看板に掲げているのは「書籍」だけですが、実際は人間の精神の営みすべての海を航海しています。

北川秀則 「中期大乗仏教の論理学」

2014年01月22日 | 人文科学
 『講座仏教思想』2「認識論・論理学」(理想社 1974年6月)、189-241頁。

 北川氏によれば、ディグナーガ以後の新因明の三支作法と形式論理学の三段論法は、三部分からなるという外見が似ているだけで、内実は全く違う論証式であるという。前者はものを直接あつかい、後者は名辞という概念の上に立ちその外延を扱うという根本的な構想の差。つかり、前者が「AにはBが存する」と言うのに対し、後者は「AはBである」と述べるのである。

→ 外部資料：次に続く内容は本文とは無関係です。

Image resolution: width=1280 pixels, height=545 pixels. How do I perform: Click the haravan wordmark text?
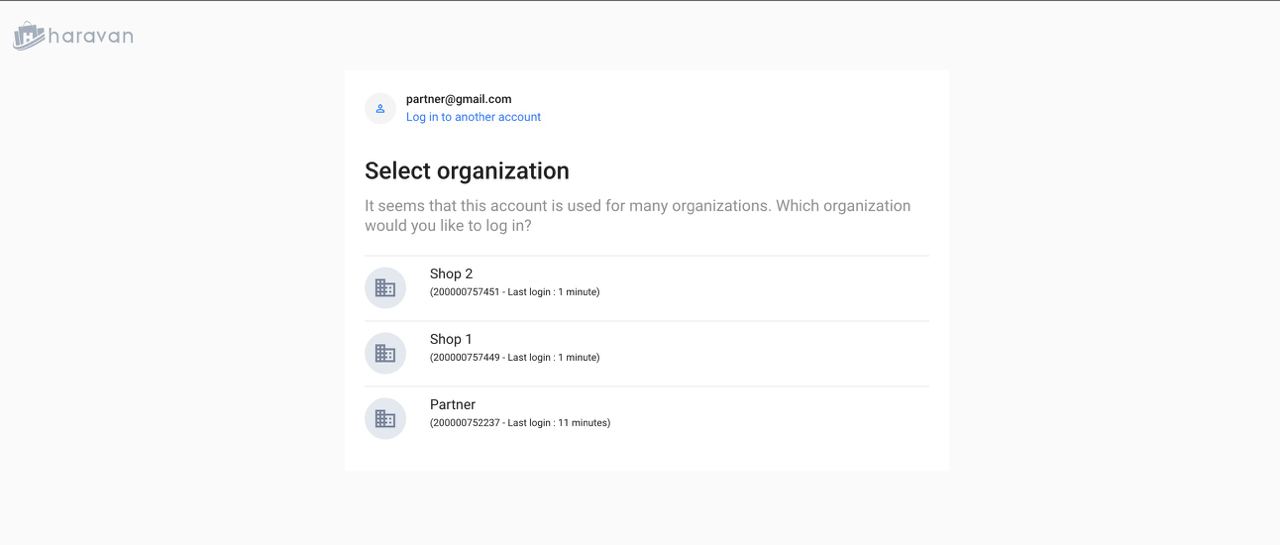click(x=91, y=37)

 とすればであるが、中国にも『墨子』のような、三段論法や三支作法のようなアリストテレスの形式論理思考の伝統があったと唱えた清末民初の梁啓超胡適の主張は、まったく意味をなさないことになる。もっとも彼らの『墨子』の論理学部分の理解が孫詒譲の学説の受け売りであり、その孫の『墨子』のテキスト解釈に疑問がある時点で、すでにこの言説は成立しないのであるが。(呉毓江の『墨子校注』でも問題はそのままに残っており結局解決されていない)

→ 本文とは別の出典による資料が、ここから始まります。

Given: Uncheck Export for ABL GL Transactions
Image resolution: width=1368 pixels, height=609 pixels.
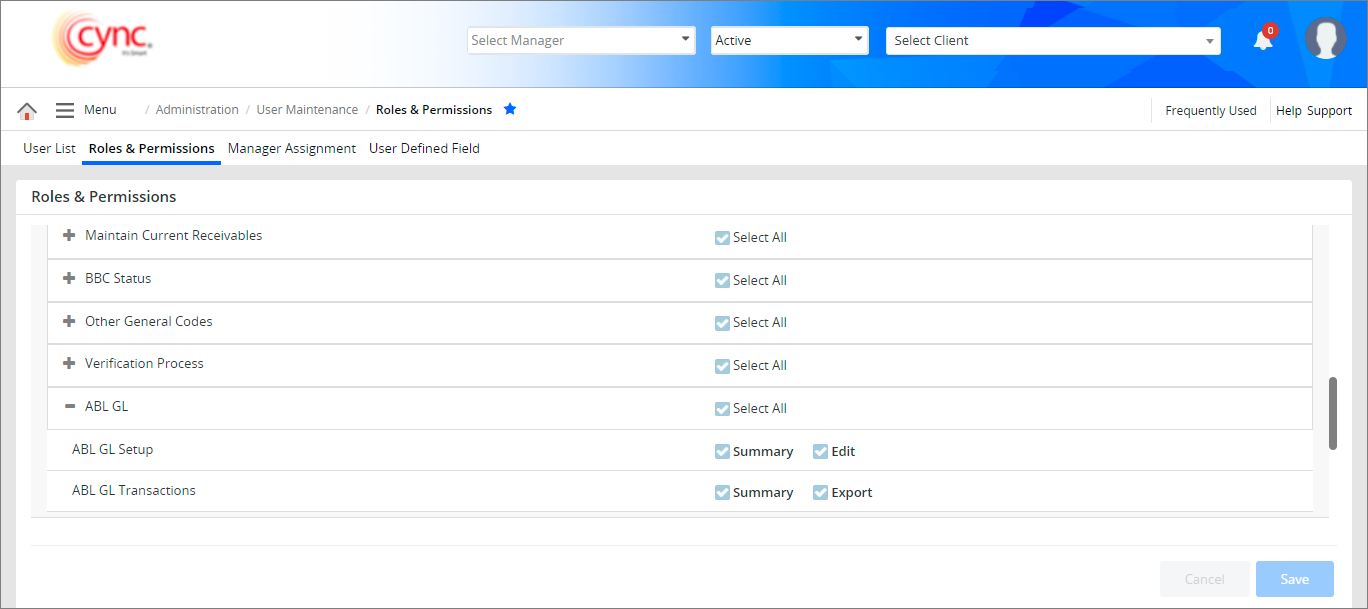Looking at the screenshot, I should 821,493.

 ところで中国に因明をもたらした玄奘三蔵の弟子で漢語で『因明入正理論疏』を著した慈恩大師窺規は、三支作法を基本的なところで理解できていなかった。彼は、「原因(質料因)は結果の中にあることもあり、ないこともある、そもそもそれは原因ではないかもしれない、結果ではないかもしれない」などと、無意味な調子だけの美文を、「同品定有性(媒概念不周延のルール)」の“注釈”としてかきしるしている。それどころか彼は、三支作法の三が、この論法が宗・因・喩の三命題から成るからであることすら理解できておらず、因と喩の下部分類であるところの同喩と異喩で三と思っていた。これはなぜだろう。窺規の個人的な資質の問題であるのか、あるいはそれ以上の理由があるのか。

 それに関連して事実して在るのは、中国仏教においては、知識の根拠やその妥当性について追究したインド論理学における認識論関連の書籍がまったく翻訳されていない事である。
 インド論理学を大成させたダルマキールティ(玄奘のすぐ後の人)は、人間の知識の成立する根拠を感覚と思惟(推理)のみとした。ところが中国の仏教僧は、ダルマキールティの論理学関連の著作をまったく翻訳・研究しなかった。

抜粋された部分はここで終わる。